§ Activity: Quote the items exactly, from the line with "This screenshot has width=1280, height=761." to the line with "center [897, 63].", both included. Leave the pictures out.

§ Material provided:

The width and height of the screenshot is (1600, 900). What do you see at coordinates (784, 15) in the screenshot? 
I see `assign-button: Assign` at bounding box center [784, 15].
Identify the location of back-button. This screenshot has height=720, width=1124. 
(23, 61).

--

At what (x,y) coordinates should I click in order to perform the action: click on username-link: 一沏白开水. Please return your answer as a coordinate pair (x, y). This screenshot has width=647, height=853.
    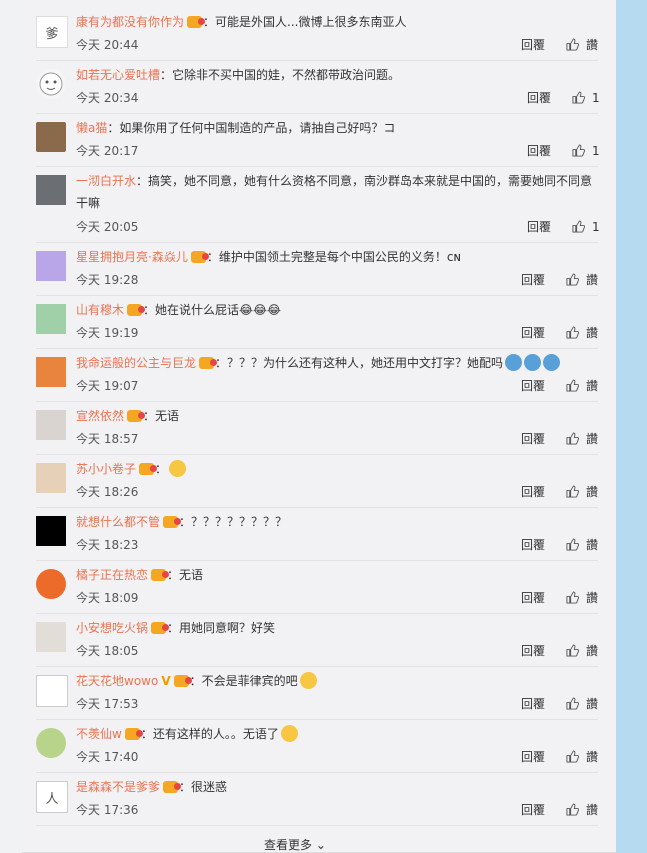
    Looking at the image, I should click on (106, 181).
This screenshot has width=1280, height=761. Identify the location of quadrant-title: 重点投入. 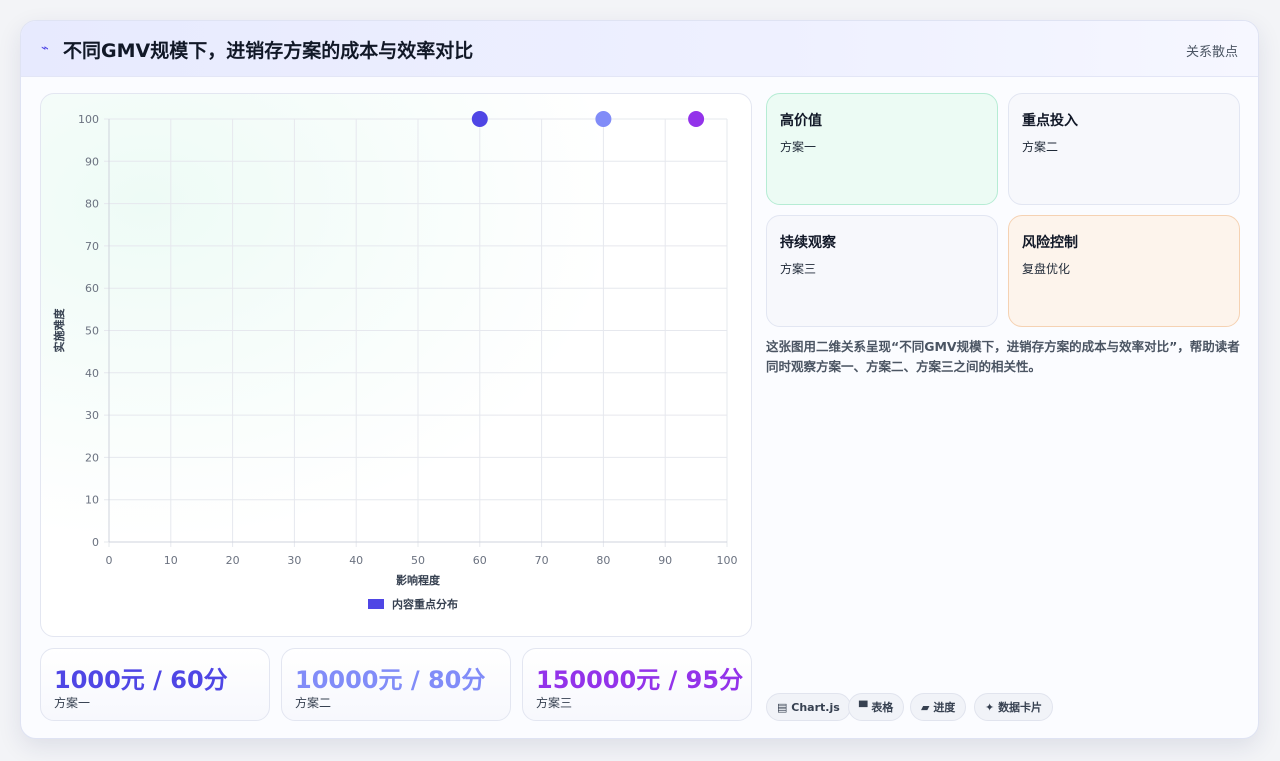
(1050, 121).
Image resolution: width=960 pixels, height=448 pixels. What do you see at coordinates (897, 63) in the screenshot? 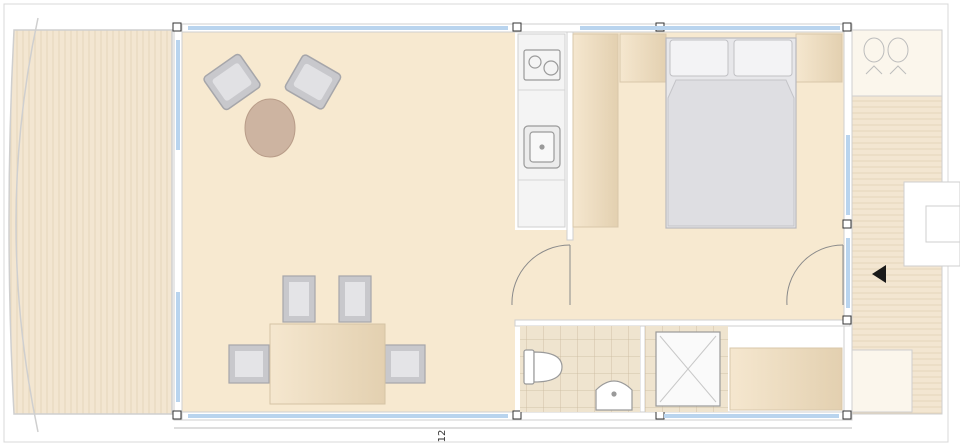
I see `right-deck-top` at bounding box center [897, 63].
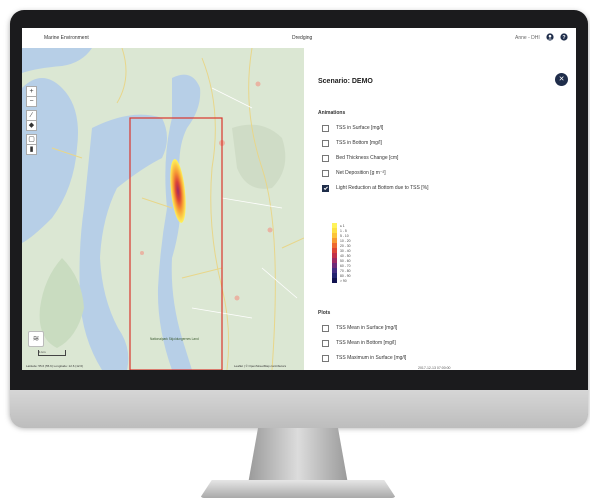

§ Solution to the exercise:
This screenshot has width=1280, height=761. Identify the location of quadrant-title: 重点投入. 
(1050, 121).
Image resolution: width=960 pixels, height=448 pixels. What do you see at coordinates (897, 63) in the screenshot? 
I see `right-deck-top` at bounding box center [897, 63].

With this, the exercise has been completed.